Why Americans are technology, political, and educational laggards and how it will doom them
By David Berlind of CNET:
The other day, via CNET Networks' internal email system, fellow ZDNet blogger and TechRepublic technical director George Ou sounded an alarm about an urgent online banking issue he came across on the Web site for the SANS Institute. It probably didn't get the attention it should have. Ou blogged the item with a headline that for many may require no further reading: Many banks failing to use SSL authentication. Ouch. The risk to you if your bank isn't using SSL authentication is that you could end up logging into a Web site that looks like your bank's Web site but isn't (some banks like BofA are using interesting technologies to avoid this). By logging into the imposter Web site, you'd be turning over your banking credentials (user ID, password) to the bad guys and what happens next may not be pretty. Wrote Ou:
This looks really ugly for the American Banking system as a whole and it's time that they cleaned up their act and learn to use some basic cryptography. If you have a bank on this hall of shame list where "SSL Login Form" is listed as "optional", be sure to complain to them that this is unacceptable.

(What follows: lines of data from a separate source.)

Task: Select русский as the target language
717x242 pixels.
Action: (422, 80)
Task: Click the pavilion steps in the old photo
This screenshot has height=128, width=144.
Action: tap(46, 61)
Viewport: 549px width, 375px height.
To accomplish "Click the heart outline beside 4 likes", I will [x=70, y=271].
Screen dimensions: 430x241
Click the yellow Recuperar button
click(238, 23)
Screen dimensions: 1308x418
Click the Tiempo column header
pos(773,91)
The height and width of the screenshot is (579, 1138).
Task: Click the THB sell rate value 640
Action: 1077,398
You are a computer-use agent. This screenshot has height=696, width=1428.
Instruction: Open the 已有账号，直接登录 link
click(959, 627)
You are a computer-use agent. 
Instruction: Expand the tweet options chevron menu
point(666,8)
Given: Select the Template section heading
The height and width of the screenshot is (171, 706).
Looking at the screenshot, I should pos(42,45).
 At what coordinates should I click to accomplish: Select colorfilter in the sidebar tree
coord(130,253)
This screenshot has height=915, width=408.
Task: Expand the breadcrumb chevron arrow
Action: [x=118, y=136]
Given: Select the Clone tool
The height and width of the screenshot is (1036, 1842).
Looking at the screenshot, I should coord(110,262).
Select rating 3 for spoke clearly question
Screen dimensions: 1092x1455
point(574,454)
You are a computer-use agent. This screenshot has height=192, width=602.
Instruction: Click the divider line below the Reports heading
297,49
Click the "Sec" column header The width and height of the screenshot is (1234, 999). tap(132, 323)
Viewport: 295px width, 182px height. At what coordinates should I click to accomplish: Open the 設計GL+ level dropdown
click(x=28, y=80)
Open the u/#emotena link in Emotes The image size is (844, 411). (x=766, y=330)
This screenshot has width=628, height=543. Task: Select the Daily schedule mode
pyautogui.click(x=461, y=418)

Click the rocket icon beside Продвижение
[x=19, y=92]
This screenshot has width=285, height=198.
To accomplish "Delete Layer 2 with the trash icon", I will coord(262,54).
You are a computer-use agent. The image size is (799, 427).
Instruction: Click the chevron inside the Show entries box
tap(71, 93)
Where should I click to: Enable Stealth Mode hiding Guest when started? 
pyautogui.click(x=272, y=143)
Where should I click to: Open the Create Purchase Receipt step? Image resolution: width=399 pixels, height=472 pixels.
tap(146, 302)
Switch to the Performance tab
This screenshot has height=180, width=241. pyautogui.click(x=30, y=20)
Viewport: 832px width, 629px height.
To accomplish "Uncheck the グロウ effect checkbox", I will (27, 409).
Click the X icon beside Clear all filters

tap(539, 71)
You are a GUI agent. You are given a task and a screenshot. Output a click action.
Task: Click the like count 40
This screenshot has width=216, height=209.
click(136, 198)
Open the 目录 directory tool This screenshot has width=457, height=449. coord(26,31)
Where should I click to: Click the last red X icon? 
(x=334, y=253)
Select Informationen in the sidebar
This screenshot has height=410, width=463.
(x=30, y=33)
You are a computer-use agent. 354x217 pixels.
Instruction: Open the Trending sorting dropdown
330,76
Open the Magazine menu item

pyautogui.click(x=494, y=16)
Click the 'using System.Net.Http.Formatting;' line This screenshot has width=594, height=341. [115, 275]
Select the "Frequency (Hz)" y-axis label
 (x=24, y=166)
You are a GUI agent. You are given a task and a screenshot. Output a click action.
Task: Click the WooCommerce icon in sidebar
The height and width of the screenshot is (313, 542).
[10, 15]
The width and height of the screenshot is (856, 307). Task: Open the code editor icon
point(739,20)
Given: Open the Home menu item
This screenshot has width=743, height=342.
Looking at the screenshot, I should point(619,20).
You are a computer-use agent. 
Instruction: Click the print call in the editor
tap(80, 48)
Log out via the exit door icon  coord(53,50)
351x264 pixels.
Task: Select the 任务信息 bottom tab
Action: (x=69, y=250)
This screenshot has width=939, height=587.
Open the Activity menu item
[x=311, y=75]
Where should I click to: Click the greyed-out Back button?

What's really scary about this is that for something as senstive as online banking, even the best banks in the US are still using little more than single factor security to grant you access to your bank account. Two years ago, a friend from The Netherlands who was visiting asked if he could use one of our PCs to do some online banking. As he began to login to his bank's Web site, he pulled a credit-card sized authenticator out of his wallet. Hardware-based authenticators like RSA's keyfob-esque SecurID 700 generate a random sequence of numbers at regular time intervals (eg: every 60 seconds). The way this works is, at any point in time when yo login to your banking system, you have to use your authenticator to randomly generate a key. I watched my friend as he pressed a button on his authenticator and then, from authenticator's LCD display, he read-off and keyed-in (on the keyboard) a long string of randomly generated digits.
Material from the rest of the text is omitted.